La devise officieuse du Québec a longtemps été «On est nés pour un p’tit pain», et Jacques Bouchard a changé ça en valorisant le travail et l’expertise des ouvriers, des gens du terrain. Avec sa formule «Lui, y connaît ça», il a réussi a distinguer le Québec et à transmettre un message qui a de la valeur», explique Marie-Claude Ducas.
Plus tard, la nouvelle devise du Québec pourrait être «On est 6 millions, faut se parler», derrière laquelle on retrouve, à nouveau, M. Bouchard.
Les messages sont portés par ce que le publicitaire appelle «L’Olympe Québécois», des artistes tels qu’Yvon Deschamps ou Claude Meunier, qui véhiculent les messages sans être de simples porte-paroles. C’est l’effervescence du milieu culturel québécois, auquel M. Bouchard a grandement contribué: vedettes, mais aussi réalisateurs, maisons de production, studio d’enregistrement…
Jacques Bouchard était aussi l’homme de communication derrière Pierre-Elliott Trudeau, et faisait en sorte, entre autres, que ce dernier ait la bonne approche avec les Canadiens français», ajoute Marie-Claude Ducas.

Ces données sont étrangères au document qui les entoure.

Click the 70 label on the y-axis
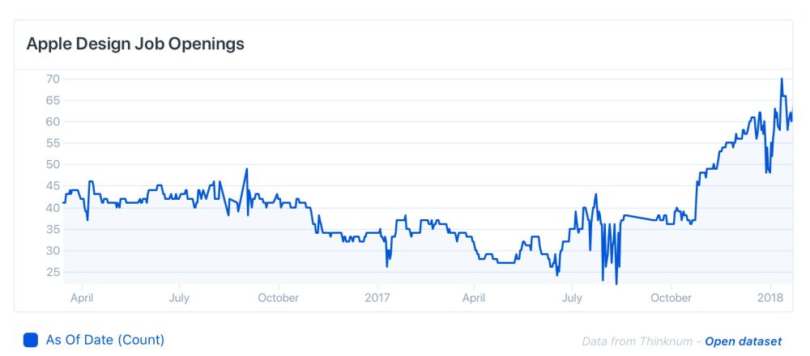 tap(54, 78)
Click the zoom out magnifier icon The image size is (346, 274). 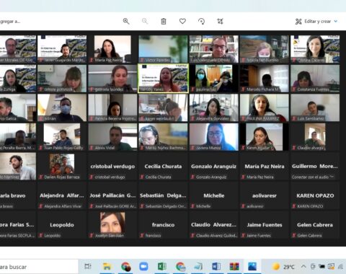point(145,22)
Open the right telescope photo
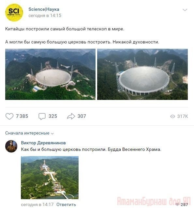194x208 pixels. [x=142, y=74]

Un homme concerné par sa communauté
Entrepreneur, personnage apprécié et reconnu dans la rue, Jacques Bouchard prend position sur des enjeux qui vont bien au-delà de la seule industrie publicitaire. Il est par exemple très concerné par la qualité de la langue française au Québec, la démographie, les questions liées à l’écologie ou encore le tabou de l’argent.
Mais surtout, il sait provoquer la conversation: il a compris que la corde à linge est de loin le plus puissant des médias.
Jacques Bouchard est un homme qui a d’emblée identifié quelles étaient nos racines: nos influences multiples, notre capacité à concilier affaires et créativité, le fait que les Québécois constituent une minorité, leur côté terrien… Il avait une très grande conscience de la communauté dans laquelle il vivait. Il est d’ailleurs le premier à avoir lancé des publicités au bénéfice de causes. Il était préoccupé par bien d’autres choses que sa seule business», conclut Mme Ducas.
Avec sa présentation, Marie-Claude Ducas a démontré à quel point cet homme visionnaire a su, alors que tout concordait pour qu’il n’y arrive pas, prendre un chemin de traverse pour aller de l’avant et créer une industrie publicitaire en accord avec les attentes, les besoins et la culture du Québec.